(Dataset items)
+-------+

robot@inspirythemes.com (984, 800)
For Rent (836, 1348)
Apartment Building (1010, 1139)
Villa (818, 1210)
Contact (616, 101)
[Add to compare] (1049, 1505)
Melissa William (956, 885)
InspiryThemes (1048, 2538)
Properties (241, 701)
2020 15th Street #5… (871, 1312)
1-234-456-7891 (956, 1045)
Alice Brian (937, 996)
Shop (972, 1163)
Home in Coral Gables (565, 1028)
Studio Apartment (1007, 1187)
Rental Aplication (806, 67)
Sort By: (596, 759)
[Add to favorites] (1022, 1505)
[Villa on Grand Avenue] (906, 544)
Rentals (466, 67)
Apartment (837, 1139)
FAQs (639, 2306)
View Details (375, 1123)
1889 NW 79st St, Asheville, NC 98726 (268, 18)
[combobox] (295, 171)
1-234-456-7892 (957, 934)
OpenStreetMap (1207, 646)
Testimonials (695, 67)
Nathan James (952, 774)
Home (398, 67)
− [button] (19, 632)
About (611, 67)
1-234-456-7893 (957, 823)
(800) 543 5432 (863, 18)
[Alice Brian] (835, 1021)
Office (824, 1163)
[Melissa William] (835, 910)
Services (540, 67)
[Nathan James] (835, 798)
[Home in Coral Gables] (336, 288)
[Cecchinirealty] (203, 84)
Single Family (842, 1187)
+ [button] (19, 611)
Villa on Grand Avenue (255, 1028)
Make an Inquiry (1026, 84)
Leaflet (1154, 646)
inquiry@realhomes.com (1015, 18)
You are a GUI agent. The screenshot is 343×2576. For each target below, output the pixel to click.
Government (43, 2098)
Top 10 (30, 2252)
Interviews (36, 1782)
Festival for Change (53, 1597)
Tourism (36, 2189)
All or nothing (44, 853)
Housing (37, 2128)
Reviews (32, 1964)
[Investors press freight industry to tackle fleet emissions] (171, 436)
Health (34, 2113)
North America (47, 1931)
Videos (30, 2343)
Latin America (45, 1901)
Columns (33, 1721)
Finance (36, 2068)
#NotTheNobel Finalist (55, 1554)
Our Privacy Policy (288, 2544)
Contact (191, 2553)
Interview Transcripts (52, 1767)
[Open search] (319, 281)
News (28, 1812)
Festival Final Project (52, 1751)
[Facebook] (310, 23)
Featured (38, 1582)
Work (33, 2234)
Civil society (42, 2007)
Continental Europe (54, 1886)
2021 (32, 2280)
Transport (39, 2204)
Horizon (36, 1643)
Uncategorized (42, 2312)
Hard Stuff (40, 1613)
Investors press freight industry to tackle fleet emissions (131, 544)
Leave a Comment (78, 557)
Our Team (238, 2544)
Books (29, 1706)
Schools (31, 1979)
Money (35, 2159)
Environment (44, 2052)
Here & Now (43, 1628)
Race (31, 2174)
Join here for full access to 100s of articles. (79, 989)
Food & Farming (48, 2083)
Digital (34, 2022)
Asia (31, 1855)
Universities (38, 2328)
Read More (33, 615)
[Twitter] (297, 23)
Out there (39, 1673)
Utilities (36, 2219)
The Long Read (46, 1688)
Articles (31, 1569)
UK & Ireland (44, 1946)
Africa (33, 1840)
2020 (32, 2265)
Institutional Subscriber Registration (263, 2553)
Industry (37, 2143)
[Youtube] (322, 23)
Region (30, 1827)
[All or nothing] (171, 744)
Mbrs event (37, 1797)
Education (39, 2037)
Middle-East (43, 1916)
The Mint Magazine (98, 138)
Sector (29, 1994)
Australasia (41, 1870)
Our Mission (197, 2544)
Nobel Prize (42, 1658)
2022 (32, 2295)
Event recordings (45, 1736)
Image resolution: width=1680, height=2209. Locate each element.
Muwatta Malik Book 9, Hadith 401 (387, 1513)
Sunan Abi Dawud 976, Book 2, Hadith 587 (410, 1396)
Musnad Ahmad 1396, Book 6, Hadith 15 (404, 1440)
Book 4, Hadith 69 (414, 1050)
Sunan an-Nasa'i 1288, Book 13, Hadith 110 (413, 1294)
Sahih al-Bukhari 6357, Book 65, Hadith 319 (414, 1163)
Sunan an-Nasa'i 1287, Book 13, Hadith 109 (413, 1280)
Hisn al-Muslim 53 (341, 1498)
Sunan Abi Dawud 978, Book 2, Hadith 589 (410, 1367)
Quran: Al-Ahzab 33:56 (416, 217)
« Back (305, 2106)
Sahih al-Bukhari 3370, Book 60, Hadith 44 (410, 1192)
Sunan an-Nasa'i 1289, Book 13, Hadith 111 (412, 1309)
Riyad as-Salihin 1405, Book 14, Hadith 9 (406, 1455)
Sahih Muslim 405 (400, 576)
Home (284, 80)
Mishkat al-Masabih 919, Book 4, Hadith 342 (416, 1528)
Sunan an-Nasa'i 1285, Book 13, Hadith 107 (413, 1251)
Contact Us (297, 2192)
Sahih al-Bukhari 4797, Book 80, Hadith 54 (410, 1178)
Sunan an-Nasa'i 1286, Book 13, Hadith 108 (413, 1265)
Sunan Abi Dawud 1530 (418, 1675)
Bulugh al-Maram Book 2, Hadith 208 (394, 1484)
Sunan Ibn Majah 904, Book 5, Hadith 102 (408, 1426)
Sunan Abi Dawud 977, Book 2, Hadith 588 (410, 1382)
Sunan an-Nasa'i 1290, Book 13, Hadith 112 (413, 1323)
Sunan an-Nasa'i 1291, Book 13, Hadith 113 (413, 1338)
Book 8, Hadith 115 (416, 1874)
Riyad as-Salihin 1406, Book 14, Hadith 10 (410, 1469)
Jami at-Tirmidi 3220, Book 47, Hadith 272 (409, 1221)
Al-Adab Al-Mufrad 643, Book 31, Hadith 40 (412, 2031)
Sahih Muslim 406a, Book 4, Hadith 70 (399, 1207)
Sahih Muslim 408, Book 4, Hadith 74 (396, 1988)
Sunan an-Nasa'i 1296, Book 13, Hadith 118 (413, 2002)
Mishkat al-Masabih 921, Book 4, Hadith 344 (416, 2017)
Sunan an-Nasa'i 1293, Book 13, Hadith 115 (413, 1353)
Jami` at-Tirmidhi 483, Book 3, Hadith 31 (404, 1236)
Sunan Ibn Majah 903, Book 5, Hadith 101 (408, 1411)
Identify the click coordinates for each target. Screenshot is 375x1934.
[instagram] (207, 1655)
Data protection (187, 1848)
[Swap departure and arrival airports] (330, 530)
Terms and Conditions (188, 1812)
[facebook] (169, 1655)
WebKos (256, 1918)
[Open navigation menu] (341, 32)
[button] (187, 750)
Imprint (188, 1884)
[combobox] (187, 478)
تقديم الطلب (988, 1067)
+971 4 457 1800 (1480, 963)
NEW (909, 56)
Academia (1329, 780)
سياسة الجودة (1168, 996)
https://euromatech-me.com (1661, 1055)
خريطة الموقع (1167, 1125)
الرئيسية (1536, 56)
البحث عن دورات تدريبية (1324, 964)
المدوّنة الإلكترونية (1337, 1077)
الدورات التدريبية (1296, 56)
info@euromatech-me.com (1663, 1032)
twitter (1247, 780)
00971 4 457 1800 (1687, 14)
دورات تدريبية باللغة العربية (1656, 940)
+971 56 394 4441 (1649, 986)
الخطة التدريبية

+-------+

With the line holding "Utilities (36, 2219)" as the first and the line holding "Riyad as-Salihin 1406, Book" as the last, set down that range of the entries above exactly, and nothing else.

Utilities (36, 2219)
The Long Read (46, 1688)
Articles (31, 1569)
UK & Ireland (44, 1946)
Africa (33, 1840)
2020 (32, 2265)
Institutional Subscriber Registration (263, 2553)
Industry (37, 2143)
[Youtube] (322, 23)
Region (30, 1827)
[All or nothing] (171, 744)
Mbrs event (37, 1797)
Education (39, 2037)
Middle-East (43, 1916)
The Mint Magazine (98, 138)
Sector (29, 1994)
Australasia (41, 1870)
Our Mission (197, 2544)
Nobel Prize (42, 1658)
2022 (32, 2295)
Event recordings (45, 1736)
Image resolution: width=1680, height=2209. Locate each element.
Muwatta Malik Book 9, Hadith 401 (387, 1513)
Sunan Abi Dawud 976, Book 2, Hadith 587 (410, 1396)
Musnad Ahmad 1396, Book 6, Hadith 15 (404, 1440)
Book 4, Hadith 69 (414, 1050)
Sunan an-Nasa'i 1288, Book 13, Hadith 110 (413, 1294)
Sahih al-Bukhari 6357, Book 65, Hadith 319 (414, 1163)
Sunan an-Nasa'i 1287, Book 13, Hadith 109 (413, 1280)
Hisn al-Muslim 53 (341, 1498)
Sunan Abi Dawud 978, Book 2, Hadith 589 (410, 1367)
Quran: Al-Ahzab 33:56 (416, 217)
« Back (305, 2106)
Sahih al-Bukhari 3370, Book 60, Hadith 44 (410, 1192)
Sunan an-Nasa'i 1289, Book 13, Hadith 111 (412, 1309)
Riyad as-Salihin 1405, Book 14, Hadith 9 (406, 1455)
Sahih Muslim 405 (400, 576)
Home (284, 80)
Mishkat al-Masabih 919, Book 4, Hadith 342 (416, 1528)
Sunan an-Nasa'i 1285, Book 13, Hadith 107 (413, 1251)
Contact Us (297, 2192)
Sahih al-Bukhari 4797, Book 80, Hadith 54 (410, 1178)
Sunan an-Nasa'i 1286, Book 13, Hadith 108 (413, 1265)
Sunan Abi Dawud 1530 (418, 1675)
Bulugh al-Maram Book 2, Hadith 208 (394, 1484)
Sunan Ibn Majah 904, Book 5, Hadith 102 (408, 1426)
Sunan Abi Dawud 977, Book 2, Hadith 588 (410, 1382)
Sunan an-Nasa'i 1290, Book 13, Hadith 112 (413, 1323)
Sunan an-Nasa'i 1291, Book 13, Hadith 113 (413, 1338)
Book 8, Hadith 115 (416, 1874)
Riyad as-Salihin 1406, Book 14, Hadith 10 (410, 1469)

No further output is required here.